Lost in translation? Insights from an international approach to rural issues at ESRS 2023

The European Society for Rural Sociology held their biennial congress in Rennes, France this year. 

Dr Ana Vuin, a Research Fellow with the Rural Policy Centre, shares her experience of attending The European Society for Rural Sociology’s biennial congress in July 2023.

The European Society for Rural Sociology (ESRS) is the leading European Association for researchers, policy makers and scientists interested in the study of rural issues. So when I was given the opportunity to attend this year’s congress (the event is held every two years) as a working group convenor, I gladly accepted. The theme of the conference was ‘Crises and the Futures of Rural Areas’ and it was held in Rennes, in the east of Brittany, northwestern France. Due to the size of the congress, the programme was split into 32 working groups, taking place over the course of five days. It also featured 12 themed field trips including visits to an eco-village and a walking tour of the city to its oldest farm shop.

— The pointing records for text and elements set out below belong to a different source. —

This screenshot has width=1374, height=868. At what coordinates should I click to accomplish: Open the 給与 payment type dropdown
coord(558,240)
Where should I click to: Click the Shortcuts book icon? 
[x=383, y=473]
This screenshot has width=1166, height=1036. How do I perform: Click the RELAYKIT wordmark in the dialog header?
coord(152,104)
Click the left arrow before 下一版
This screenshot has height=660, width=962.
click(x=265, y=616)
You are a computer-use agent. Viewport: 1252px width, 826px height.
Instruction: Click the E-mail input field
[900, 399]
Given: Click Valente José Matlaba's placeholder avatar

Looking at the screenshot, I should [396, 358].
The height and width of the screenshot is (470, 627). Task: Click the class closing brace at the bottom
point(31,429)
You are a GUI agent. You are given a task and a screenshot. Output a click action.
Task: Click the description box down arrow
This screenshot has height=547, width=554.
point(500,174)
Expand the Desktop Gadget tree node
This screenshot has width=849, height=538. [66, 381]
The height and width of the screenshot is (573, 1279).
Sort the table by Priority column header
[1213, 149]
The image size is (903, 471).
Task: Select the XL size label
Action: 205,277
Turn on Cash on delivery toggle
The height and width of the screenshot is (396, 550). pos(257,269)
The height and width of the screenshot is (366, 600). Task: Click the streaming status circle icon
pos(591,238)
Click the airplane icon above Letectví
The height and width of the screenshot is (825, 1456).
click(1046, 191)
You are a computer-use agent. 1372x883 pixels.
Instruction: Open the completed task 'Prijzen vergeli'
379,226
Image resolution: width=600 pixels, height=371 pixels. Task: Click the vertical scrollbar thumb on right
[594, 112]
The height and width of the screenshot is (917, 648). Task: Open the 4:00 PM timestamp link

The working group I co-convened was focused on ‘Shifting mobilities in times of crisis: Exploring new rural and island migration flows in a disorderly world’, and links closely to the ongoing project funded by the Royal Society of Edinburgh (RSE), which Jane Atterton is leading on for SRUC. We split the working group into four sub-topics:

  • The drivers and motivations for migration
  • The impacts of migration
  • Urban-rural relationships and sustainability
  • International migration and crisis.

Over the course of five days, I learned about the ‘kankejinko’ - a type of migrant who migrates to rural areas in Japan and builds a gradual connection with the place. The discussions around this had me pondering whether we should encourage the kankejinko form of migration in rural Scotland? Or if it would even be feasible to try it? There is more information about kankejinko in the work that Jane Atterton led with colleagues at Newcastle University and Akita International University in Japan for the Scottish Government.

This presentation also prompted a very interesting discussion on the relevance of terminology we use in our work and how well it translates to other languages. Can we truly encapsulate the meaning of kankejinko, for example, with all its contextual nuances? Or do we need to settle for an acceptable but not truly representative explanation created by an English language translation. This issue was brought up throughout our working group sessions, as terms such as diaspora, migrant and rural were mentioned. The potential negative connotations related to each – depending on the contextual differences that come along with such terminology – prove to be substantial and, once again, reminded us about the existing diversity of audiences and socio-political landscapes.

Other presentations gave us an insight into international experiences and mobility patterns amid recent changes. These included the shifting mobility streams driven by climate change, support systems for the island-based victims of domestic violence during Covid-19, return migration to islands, the impacts of remote work on mobility patterns, public perceptions and the capacity of Polish rural settlements to receive and retain Ukrainian refugees.

The goal of our working group was to learn about novel research in the field, and to further expand our network for the RSE project. The RSE project is aiming to form an international network, bringing together researchers exploring new migration flows from urban to rural and island locations that have emerged in diverse international contexts in recent years - linked to the Covid-19 pandemic

ESRS 2023 provided a great opportunity to meet with the international team members (from Sweden, Japan, and Turkey) to discuss the next steps for the project and further promote the working group. Indeed, the entire conference served as a great place for discussion, learning and exchange of ideas, knowledge, and experiences among peers in the field. I look forward to returning to the next ESRS congress, due to be held in Riga in 2025.


This research trip was supported by the Scottish Government Rural and Environment Science and Analytical Services Division Strategic Research Programme 2022-2027 (Project SRUC-E2-2 ‘Reimagined Policy Futures: Shaping sustainable, inclusive and just rural and island communities in Scotland).